Aziz Huq Wonders About a "Hidden Threat" in ACA Decision (#UChiLawSCt)

In the Healthcare Decision, a Hidden Threat?
Aziz Huq
The Nation
June 29, 2012

The Supreme Court’s decision in National Federation of Independent Business v. Sebelius—the healthcare cases—was a tremendous political victory for the Obama Administration and, more importantly, the tens of thousands of Americans who will be saved from illness and death by the law. But make no mistake: the decision could also be a significant legal victory for the political forces committed to limiting the state’s ability to care for the weak and fragile among us.

In the hours after the health care decision was handed down, many commentators crowed over Chief Justice John Roberts’s statesman-like craft in putting together a moderate opinion that, in different parts, managed to unite the left and the right of the Court. They are half right. The opinion may be statesman-like, but it’s ultimately radical, endorsing a view of Congress’s power that had few, if any, takers until it was embraced by the Republican Party and its Tea Party flag-bearers. Indeed, it may even contain a seed that could unravel important benefits of the Affordable Care Act.

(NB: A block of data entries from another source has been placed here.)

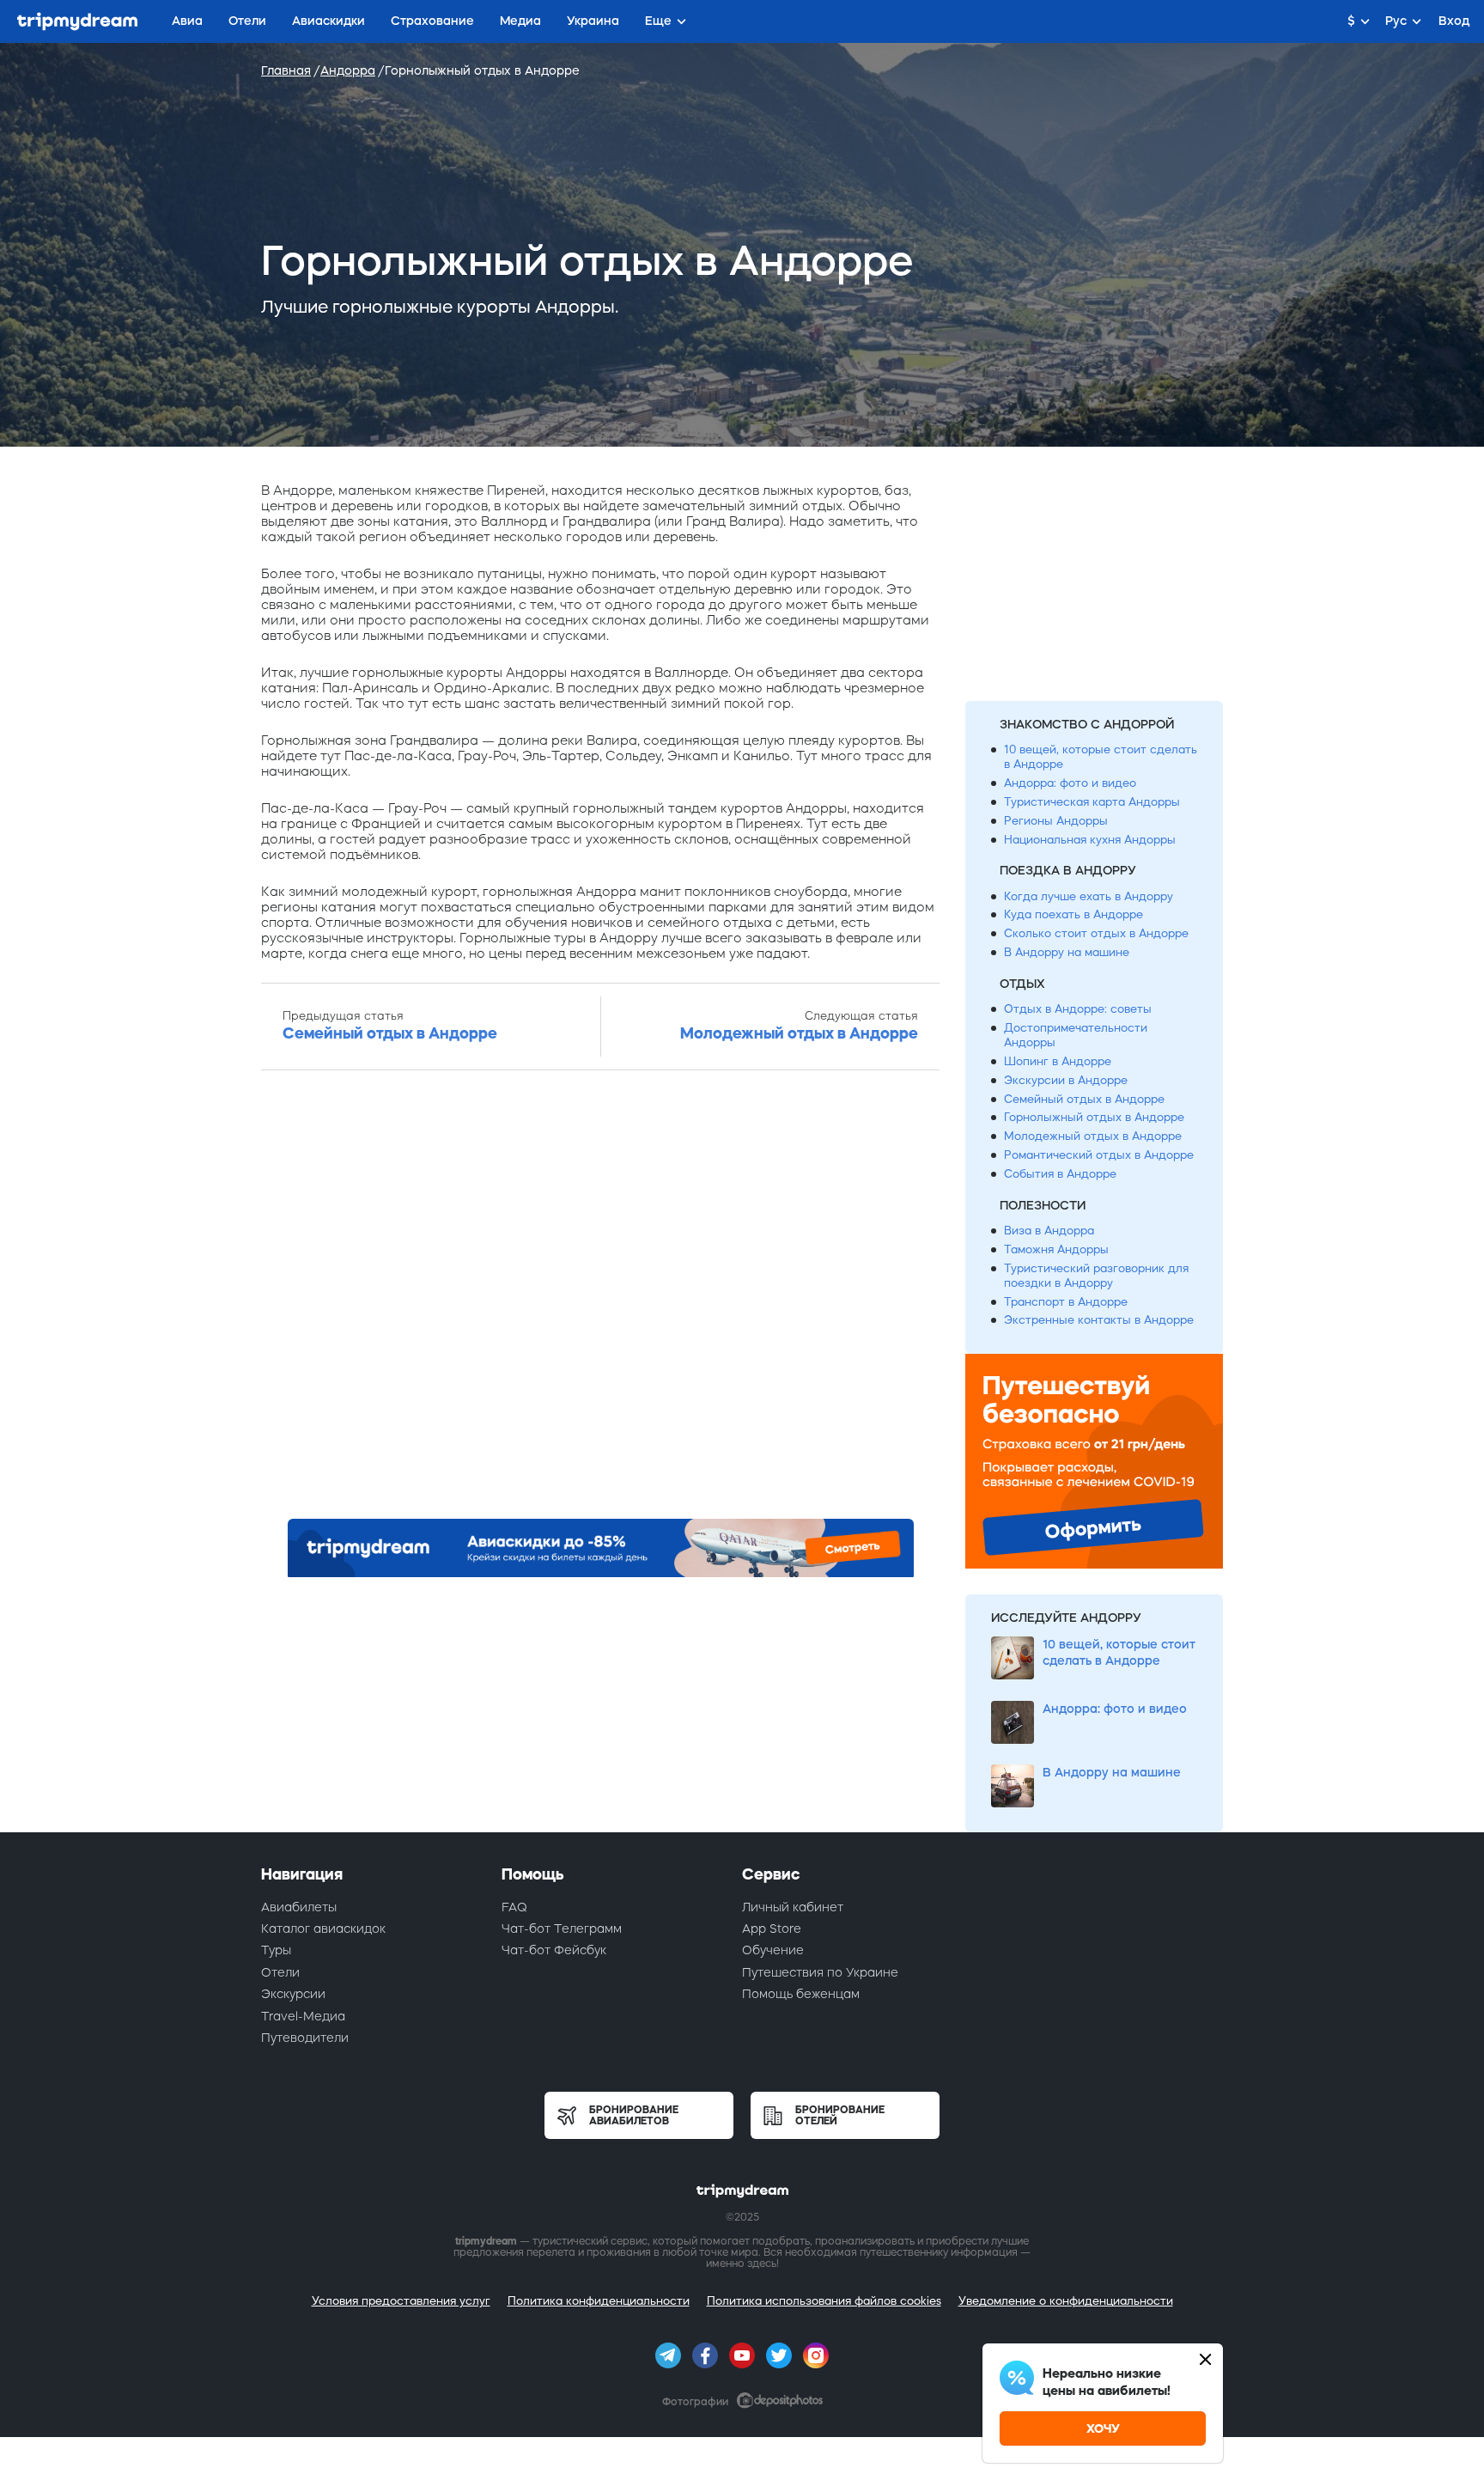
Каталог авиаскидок (323, 1928)
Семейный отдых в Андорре (1084, 1099)
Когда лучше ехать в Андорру (1088, 896)
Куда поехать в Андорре (1073, 914)
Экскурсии (293, 1994)
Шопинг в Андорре (1057, 1061)
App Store (771, 1928)
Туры (276, 1950)
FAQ (514, 1907)
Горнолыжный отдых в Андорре (1094, 1117)
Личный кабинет (792, 1907)
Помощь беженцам (801, 1994)
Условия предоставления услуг (401, 2300)
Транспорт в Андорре (1066, 1301)
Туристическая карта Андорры (1092, 801)
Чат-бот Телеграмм (562, 1928)
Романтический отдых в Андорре (1099, 1155)
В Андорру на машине (1066, 952)
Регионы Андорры (1056, 820)
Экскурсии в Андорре (1066, 1080)
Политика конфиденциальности (599, 2300)
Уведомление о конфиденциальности (1065, 2300)
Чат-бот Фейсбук (554, 1950)
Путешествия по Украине (820, 1972)
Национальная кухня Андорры (1090, 839)
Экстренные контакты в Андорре (1099, 1319)
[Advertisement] (600, 1299)
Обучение (773, 1950)
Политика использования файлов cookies (824, 2300)
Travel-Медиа (303, 2016)
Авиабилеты (299, 1907)
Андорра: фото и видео (1070, 783)
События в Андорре (1060, 1173)
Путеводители (305, 2038)
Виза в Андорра (1049, 1230)
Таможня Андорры (1056, 1249)
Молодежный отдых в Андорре (1093, 1136)
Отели (280, 1972)
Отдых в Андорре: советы (1078, 1009)
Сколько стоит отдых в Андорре (1096, 933)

The immediate effect of the decision, of course, is that the law’s implementation can proceed. But on the one hand, Roberts, with four liberal justices, held that the individual mandate was constitutional as an exercise of Congress’s taxing power. On the other hand, Roberts joined the four conservative Justices in stating that he believed that the same mandate could not be upheld under Congress’s Commerce Clause power. This should not to be overlooked. The Commerce Clause is the central plank of congressional authority, employed to support everything from the Environmental Protection Agency to the civil rights laws. Flouting the usual rule that judges must avoid addressing unnecessary constitutional questions, Roberts made it clear that his new limitation on the Commerce Clause power was necessary to his opinion, and hence arguably binding on future courts.

Faculty: 
Aziz Huq

Comments

commerce clause limitation

Professor Hug:

If the ACA set out the commerce clause as the constitutional authority which justifies the individual mandate, how could Roberts not deal with the issue of whether the constitution allowed this use of the commerce clause. And if Roberts thought that the commerce clause did not permit the individual mandate, what was he to write? Could he have gone no further than to say that congress' power to tax was sufficient justification for the mandate? Doesn't he have to deal with the issue of the limits of the commerce clause? I would think he has to explain his position.